■ Exercise requirements
A verbatim reproduction of the lines below, from the line containing "Task: Select the vertical" through the line containing "Click parcel 3984", both ends included, is the whole required output.

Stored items
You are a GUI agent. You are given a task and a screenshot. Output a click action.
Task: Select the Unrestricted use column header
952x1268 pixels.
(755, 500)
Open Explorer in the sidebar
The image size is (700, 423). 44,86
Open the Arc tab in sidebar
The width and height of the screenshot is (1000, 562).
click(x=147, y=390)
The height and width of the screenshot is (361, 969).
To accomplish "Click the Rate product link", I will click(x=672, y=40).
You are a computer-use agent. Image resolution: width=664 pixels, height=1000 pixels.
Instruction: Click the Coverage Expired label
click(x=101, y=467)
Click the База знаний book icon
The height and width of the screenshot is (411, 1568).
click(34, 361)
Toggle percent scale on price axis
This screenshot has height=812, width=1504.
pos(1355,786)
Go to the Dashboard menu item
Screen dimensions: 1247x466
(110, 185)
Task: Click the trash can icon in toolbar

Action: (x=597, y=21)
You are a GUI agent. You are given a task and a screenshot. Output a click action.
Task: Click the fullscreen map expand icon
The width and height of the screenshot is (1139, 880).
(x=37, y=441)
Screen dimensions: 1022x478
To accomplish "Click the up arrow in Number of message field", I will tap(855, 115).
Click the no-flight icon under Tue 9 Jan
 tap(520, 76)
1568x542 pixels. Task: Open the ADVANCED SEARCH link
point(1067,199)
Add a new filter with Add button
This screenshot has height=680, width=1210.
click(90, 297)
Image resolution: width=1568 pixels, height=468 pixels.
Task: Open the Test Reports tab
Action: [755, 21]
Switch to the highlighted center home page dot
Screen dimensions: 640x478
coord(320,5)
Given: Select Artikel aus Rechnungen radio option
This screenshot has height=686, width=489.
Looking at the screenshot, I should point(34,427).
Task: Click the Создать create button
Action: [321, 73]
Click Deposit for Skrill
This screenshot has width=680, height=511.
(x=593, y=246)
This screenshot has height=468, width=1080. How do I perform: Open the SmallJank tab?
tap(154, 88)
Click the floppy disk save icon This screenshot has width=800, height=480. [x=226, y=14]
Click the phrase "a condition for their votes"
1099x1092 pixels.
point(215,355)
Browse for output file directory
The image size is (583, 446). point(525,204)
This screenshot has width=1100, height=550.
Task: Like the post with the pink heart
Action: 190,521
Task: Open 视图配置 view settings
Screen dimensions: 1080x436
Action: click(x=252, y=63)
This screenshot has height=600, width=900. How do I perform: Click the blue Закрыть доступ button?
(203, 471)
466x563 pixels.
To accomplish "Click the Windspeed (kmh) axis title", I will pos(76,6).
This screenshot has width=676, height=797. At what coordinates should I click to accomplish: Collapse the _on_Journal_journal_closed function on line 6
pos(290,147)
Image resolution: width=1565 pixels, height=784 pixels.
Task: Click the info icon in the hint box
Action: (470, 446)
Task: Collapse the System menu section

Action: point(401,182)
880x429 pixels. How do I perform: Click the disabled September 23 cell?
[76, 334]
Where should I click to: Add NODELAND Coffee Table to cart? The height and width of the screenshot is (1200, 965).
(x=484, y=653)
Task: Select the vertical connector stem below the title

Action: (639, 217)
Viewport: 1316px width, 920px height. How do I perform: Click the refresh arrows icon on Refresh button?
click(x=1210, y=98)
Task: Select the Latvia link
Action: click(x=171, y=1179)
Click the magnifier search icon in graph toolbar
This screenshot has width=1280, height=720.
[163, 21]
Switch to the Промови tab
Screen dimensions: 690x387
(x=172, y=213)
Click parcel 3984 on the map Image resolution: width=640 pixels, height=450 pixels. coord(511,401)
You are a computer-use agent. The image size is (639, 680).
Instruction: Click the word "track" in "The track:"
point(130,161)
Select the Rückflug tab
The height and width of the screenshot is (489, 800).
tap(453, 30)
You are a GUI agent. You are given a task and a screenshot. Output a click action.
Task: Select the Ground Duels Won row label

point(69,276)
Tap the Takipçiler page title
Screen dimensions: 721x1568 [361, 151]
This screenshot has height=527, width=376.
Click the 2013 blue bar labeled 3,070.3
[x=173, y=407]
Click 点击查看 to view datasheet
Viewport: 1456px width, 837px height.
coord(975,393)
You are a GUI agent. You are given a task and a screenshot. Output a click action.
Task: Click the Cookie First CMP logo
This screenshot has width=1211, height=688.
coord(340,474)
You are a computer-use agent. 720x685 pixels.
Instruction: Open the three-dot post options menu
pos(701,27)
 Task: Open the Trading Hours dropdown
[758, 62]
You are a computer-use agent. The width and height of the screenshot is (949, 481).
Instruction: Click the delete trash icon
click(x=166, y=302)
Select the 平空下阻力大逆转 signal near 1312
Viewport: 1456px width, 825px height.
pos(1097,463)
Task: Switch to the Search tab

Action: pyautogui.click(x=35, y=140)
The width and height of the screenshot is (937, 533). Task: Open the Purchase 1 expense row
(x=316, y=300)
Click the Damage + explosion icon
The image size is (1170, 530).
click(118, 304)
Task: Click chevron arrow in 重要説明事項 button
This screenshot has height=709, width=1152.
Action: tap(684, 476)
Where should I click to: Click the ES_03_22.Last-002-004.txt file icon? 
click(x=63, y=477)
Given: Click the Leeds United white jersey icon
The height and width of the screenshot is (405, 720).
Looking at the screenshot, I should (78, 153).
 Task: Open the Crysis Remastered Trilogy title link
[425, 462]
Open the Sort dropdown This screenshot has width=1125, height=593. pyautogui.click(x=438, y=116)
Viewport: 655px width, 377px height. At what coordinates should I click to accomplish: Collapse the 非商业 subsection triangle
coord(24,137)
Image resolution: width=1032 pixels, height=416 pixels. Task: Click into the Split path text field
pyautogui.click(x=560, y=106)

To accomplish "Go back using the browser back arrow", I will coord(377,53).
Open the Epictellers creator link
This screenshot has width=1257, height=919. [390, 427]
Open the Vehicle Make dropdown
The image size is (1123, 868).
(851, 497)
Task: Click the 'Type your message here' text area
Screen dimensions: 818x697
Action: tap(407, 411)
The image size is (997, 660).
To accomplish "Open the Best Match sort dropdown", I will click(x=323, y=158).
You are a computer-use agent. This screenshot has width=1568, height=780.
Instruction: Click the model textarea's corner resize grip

■ Task response
Task: Select the vertical connector stem below the title

Action: (639, 217)
Viewport: 1316px width, 920px height. How do I perform: Click the refresh arrows icon on Refresh button?
click(x=1210, y=98)
Task: Select the Latvia link
Action: click(x=171, y=1179)
Click the magnifier search icon in graph toolbar
This screenshot has width=1280, height=720.
[163, 21]
Switch to the Промови tab
Screen dimensions: 690x387
(x=172, y=213)
Click parcel 3984 on the map Image resolution: width=640 pixels, height=450 pixels. coord(511,401)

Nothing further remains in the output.